DIRECTION A:
Repeat word for word the stretch of the listing from the line that contains "Where should I click to: Open the environment" through the line that contains "Open the Icons".

──────

Before SUVs, it was all about big sedans – cars like the Chevy Impala and Ford LTD were the common selections for buyers wanting room for families and luggage. At one point, they were dubbed the “standard size”, and compacts and intermediates were smaller alternatives.

Now that’s reversed, with mid-sized Malibus and Fusions burning up the sales charts, while the larger sedans are more of a niche item.

Chevy sells twice as many Malibus as Impalas, and Toyota sells nearly 10 times the number of Camrys as it does Avalons.

Interestingly, Buick diverges here by selling as many LaCrosses as the smaller Regal and Verano combined, indicating that buyers still think of Buick as the purveyor of big cars.

Part of the difference in the Toyotas is pricing: the Avalon’s XLE’s base price of $32,285 is about $10K above that of the base Camry. Avalon Hybrids jump to $37,690 for the XLE Premium and hit $41,700 for the top Avalon Hybrid Limited, which we drove for this report.


Probably the stiffest competition the Avalon Hybrid has is from its platform-mate, the more upscale Lexus ES 300h; in fact, the Avalon Hybrid Limited costs about $1,200 more than the base ES 300h.

The two have very different appearances. The Lexus has a mostly conservative look, with the obligatory Lexus pinched grille. The Avalon, on the other hand, has the fast rear glass that is so common to most other sedans…


…and the front end has many horizontal lines.

──────

DIRECTION B:
For each statement below, answer yes or no according to the passage on large sedans, and quote the words from the passage that decide it: (i) Chevy sells twice as many Impalas as Malibus. (ii) The Avalon Hybrid Limited costs more than the base ES 300h. (iii) The Lexus has the fast rear glass common to most other sedans.

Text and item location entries
──────

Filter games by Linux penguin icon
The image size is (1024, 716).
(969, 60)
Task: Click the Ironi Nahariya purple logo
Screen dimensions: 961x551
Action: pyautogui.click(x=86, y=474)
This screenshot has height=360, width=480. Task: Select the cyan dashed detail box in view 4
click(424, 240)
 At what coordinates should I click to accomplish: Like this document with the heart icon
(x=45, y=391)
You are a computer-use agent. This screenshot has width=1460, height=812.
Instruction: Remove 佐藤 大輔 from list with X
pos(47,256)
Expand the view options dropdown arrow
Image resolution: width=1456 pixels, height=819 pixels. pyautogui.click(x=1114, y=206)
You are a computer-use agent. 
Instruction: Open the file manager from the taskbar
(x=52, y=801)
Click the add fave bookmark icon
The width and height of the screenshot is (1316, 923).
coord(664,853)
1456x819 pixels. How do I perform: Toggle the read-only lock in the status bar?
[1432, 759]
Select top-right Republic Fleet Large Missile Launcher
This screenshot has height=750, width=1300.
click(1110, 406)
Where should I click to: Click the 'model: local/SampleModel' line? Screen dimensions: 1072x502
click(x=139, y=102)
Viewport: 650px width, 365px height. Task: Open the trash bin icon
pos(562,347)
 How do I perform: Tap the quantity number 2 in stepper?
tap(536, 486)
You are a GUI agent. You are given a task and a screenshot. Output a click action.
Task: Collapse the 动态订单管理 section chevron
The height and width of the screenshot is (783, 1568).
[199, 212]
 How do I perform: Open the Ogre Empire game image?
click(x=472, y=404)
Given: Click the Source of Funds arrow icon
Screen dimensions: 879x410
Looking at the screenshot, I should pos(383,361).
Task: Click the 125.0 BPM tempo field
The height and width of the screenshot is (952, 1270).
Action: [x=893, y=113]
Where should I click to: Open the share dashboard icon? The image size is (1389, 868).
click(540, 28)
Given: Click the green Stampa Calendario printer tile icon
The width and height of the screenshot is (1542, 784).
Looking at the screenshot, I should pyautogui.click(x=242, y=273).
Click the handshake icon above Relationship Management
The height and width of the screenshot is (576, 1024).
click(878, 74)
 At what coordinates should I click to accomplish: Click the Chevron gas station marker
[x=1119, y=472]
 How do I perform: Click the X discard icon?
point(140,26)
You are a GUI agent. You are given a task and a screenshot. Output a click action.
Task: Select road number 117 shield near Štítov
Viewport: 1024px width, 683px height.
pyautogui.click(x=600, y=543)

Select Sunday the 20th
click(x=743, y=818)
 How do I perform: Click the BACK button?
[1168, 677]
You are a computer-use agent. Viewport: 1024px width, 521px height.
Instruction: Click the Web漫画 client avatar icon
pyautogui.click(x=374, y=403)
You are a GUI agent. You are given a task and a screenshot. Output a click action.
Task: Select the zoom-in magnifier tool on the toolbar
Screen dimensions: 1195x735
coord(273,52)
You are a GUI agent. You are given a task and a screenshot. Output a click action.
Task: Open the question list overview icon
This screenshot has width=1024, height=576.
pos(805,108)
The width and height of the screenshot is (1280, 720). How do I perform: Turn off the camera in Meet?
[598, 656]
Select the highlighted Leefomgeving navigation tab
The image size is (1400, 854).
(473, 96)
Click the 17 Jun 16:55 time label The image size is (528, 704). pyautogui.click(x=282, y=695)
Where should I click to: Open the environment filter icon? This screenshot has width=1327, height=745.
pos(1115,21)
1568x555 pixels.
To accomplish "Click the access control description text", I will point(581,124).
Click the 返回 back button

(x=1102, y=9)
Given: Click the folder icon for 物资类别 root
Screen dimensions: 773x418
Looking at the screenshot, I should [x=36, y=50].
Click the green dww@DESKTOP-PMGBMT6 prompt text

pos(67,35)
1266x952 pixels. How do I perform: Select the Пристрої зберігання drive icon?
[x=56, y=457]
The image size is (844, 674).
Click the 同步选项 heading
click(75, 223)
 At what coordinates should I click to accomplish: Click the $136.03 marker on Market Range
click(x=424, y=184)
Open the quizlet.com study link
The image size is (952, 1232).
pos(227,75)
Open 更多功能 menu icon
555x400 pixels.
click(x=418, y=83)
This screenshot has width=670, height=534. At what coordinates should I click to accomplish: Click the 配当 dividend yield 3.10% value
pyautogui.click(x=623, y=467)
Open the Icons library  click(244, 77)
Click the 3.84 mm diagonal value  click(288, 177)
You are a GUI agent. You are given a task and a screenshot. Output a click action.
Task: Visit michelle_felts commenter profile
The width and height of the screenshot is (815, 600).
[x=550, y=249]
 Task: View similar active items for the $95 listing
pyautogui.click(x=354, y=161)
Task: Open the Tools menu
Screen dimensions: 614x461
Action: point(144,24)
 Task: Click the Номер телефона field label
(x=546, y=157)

──────

FULL ANSWER A:
Where should I click to: Open the environment filter icon? This screenshot has width=1327, height=745.
pos(1115,21)
1568x555 pixels.
To accomplish "Click the access control description text", I will point(581,124).
Click the 返回 back button

(x=1102, y=9)
Given: Click the folder icon for 物资类别 root
Screen dimensions: 773x418
Looking at the screenshot, I should [x=36, y=50].
Click the green dww@DESKTOP-PMGBMT6 prompt text

pos(67,35)
1266x952 pixels. How do I perform: Select the Пристрої зберігання drive icon?
[x=56, y=457]
The image size is (844, 674).
Click the 同步选项 heading
click(75, 223)
 At what coordinates should I click to accomplish: Click the $136.03 marker on Market Range
click(x=424, y=184)
Open the quizlet.com study link
The image size is (952, 1232).
pos(227,75)
Open 更多功能 menu icon
555x400 pixels.
click(x=418, y=83)
This screenshot has width=670, height=534. At what coordinates should I click to accomplish: Click the 配当 dividend yield 3.10% value
pyautogui.click(x=623, y=467)
Open the Icons library  click(244, 77)

FULL ANSWER B:
(i) No: "Chevy sells twice as many Malibus as Impalas"
(ii) Yes: "the Avalon Hybrid Limited costs about $1,200 more than the base ES 300h"
(iii) No: "The Avalon, on the other hand, has the fast rear glass that is so common to most other sedans"